Opportunity for Growth (or not?)
But respecting limits requires recognizing limits. And this is the part I just don’t get. When my personal abilities hit an apparent wall, I keep wanting to see it as an opportunity for growth. Over my life, this attitude has led to a lot of growth. Here are six examples, in no particular order:
1.      I’ve learned how to listen better.
2.      I’ve learned how to hula hoop.
3.      I’ve learned how to meet new people.
4.      I’ve learned the value of talking slowly enough for people to understand me.
5.      I’ve learned to see myself as not just a human being, but a person with a specific set of privileged and marginalized identities.
6.      I’m beginning to learn the value of sitting still and silently, and of doing things one at a time instead of multi-tasking.

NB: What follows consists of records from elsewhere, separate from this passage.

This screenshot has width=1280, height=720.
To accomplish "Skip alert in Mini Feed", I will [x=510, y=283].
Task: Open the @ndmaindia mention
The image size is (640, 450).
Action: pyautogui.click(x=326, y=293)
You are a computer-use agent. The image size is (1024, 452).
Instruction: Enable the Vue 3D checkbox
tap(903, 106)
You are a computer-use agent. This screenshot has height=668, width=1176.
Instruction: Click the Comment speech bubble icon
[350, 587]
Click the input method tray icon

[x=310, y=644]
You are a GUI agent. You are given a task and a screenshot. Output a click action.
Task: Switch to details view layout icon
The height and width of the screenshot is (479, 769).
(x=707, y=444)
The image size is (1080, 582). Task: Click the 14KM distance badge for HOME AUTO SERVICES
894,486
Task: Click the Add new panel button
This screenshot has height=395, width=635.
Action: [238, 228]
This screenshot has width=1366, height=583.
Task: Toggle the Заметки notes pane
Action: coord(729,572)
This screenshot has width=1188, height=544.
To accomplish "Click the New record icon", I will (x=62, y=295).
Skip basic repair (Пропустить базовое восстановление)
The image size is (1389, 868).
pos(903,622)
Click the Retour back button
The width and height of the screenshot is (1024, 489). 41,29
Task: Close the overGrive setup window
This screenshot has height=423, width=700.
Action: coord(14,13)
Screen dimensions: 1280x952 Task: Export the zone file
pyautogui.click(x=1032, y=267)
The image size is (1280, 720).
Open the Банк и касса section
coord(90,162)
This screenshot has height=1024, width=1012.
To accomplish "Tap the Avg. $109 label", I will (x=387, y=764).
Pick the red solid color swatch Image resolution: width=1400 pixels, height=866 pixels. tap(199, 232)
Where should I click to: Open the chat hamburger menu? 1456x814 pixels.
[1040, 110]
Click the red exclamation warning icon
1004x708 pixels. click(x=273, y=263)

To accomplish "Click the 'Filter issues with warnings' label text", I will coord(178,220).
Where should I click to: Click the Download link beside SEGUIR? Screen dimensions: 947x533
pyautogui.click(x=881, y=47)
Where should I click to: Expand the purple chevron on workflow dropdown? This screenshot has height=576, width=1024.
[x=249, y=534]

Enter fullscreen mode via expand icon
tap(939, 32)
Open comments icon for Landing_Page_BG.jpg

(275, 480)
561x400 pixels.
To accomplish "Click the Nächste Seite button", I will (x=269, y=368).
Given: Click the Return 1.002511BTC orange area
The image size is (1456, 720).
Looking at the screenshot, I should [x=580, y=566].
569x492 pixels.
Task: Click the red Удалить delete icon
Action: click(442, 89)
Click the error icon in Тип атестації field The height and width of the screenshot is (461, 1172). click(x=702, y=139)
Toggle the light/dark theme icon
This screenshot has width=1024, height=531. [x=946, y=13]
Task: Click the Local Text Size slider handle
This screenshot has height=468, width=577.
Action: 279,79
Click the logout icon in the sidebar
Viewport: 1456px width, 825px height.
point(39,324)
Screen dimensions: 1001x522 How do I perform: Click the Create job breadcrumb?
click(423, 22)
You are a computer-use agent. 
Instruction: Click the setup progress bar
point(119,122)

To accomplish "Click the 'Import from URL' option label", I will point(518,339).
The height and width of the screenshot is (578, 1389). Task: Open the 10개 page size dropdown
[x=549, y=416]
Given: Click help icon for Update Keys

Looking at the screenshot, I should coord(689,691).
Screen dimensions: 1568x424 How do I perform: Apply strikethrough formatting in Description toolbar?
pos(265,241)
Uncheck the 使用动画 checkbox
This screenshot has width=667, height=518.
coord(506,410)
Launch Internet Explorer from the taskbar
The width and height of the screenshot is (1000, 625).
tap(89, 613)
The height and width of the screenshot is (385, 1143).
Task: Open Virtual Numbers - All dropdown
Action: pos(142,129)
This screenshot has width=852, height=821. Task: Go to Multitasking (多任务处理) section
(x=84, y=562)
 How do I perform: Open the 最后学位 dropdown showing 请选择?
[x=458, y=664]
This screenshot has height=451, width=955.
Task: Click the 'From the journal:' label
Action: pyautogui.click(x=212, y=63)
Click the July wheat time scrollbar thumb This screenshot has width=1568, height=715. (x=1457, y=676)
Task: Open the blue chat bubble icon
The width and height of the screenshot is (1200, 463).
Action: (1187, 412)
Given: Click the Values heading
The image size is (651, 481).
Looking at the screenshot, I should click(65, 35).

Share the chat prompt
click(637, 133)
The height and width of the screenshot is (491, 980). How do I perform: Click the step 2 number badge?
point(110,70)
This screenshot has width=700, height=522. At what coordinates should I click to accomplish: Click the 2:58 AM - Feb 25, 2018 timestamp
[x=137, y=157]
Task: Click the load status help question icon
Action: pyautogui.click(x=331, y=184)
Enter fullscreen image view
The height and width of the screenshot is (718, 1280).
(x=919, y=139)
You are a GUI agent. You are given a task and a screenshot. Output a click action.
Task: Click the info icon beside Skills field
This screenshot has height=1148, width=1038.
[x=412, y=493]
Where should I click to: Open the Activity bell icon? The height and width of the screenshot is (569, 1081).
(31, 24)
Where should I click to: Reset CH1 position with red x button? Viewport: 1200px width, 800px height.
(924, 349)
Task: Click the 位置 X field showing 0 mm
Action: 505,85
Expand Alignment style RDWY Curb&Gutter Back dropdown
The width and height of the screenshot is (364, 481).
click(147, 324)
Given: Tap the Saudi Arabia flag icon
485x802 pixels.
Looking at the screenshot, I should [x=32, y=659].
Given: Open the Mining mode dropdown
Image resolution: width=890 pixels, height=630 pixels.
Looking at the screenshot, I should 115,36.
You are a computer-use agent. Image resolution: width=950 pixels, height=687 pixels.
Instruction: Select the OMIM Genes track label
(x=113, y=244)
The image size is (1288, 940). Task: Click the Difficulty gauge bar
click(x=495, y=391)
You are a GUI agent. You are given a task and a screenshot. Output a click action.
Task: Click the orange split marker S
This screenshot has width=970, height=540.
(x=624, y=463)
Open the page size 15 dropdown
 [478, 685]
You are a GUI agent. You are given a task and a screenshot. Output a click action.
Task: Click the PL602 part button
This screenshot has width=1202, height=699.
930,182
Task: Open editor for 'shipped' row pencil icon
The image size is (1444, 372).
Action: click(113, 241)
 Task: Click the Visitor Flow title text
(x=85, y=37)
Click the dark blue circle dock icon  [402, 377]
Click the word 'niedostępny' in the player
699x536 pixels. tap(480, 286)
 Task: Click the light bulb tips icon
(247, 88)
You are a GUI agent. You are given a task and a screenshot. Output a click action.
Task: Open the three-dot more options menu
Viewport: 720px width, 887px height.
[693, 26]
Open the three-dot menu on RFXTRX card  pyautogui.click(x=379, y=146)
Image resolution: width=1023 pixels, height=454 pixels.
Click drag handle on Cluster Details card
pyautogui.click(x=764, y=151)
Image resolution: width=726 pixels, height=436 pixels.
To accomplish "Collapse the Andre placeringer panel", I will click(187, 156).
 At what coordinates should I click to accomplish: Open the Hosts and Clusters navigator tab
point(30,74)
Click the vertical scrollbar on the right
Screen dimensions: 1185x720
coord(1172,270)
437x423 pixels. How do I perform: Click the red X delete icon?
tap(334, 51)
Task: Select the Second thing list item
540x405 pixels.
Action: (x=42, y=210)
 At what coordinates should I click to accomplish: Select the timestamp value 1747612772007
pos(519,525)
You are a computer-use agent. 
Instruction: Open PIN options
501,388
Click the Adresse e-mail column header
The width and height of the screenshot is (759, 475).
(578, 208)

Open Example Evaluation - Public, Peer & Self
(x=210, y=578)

All of that growth required overcoming resistance, motivated by an understanding of that resistance as a boundary. These days I’m experiencing resistance around some other issues, and am having trouble knowing what it means. Which are the boundaries I need to overcome in order to become a fully realized self? Which are the limits I need to accept in order to find inner peace? And how far do I have to push in order to figure out the difference? Here are six examples, in no particular order:
  1. With very special exceptions, I pretty much avoid socializing at work.
  2. I don’t enjoy the kind of professional or community work that requires meetings or large-group teamwork.
  3. I don’t like loud, dark places to socialize, and don’t like most parties, especially when sober.
  4. I don’t speak any other languages.
  5. I have strong political opinions but rarely have enough data to back them up.
  6. I’m an atheist.

At one time or another, I second-guess all of these things and even feel bad about myself for them. For each one, I’ll wonder, is this just how I am, and that’s ok, or should I grow beyond these things, and become more than my current self? If I attempt to push back, and it hurts, how will I know if that’s a growing pain or the pain of violating my limits? If I let myself be as I am now, how will I know if that’s self-acceptance or complacence? And, by the way, these are just six examples. It seems like, given enough openness to challenges from outside ideas, people, or institutions, almost any aspect of oneself can come to be seen as an issue to overcome.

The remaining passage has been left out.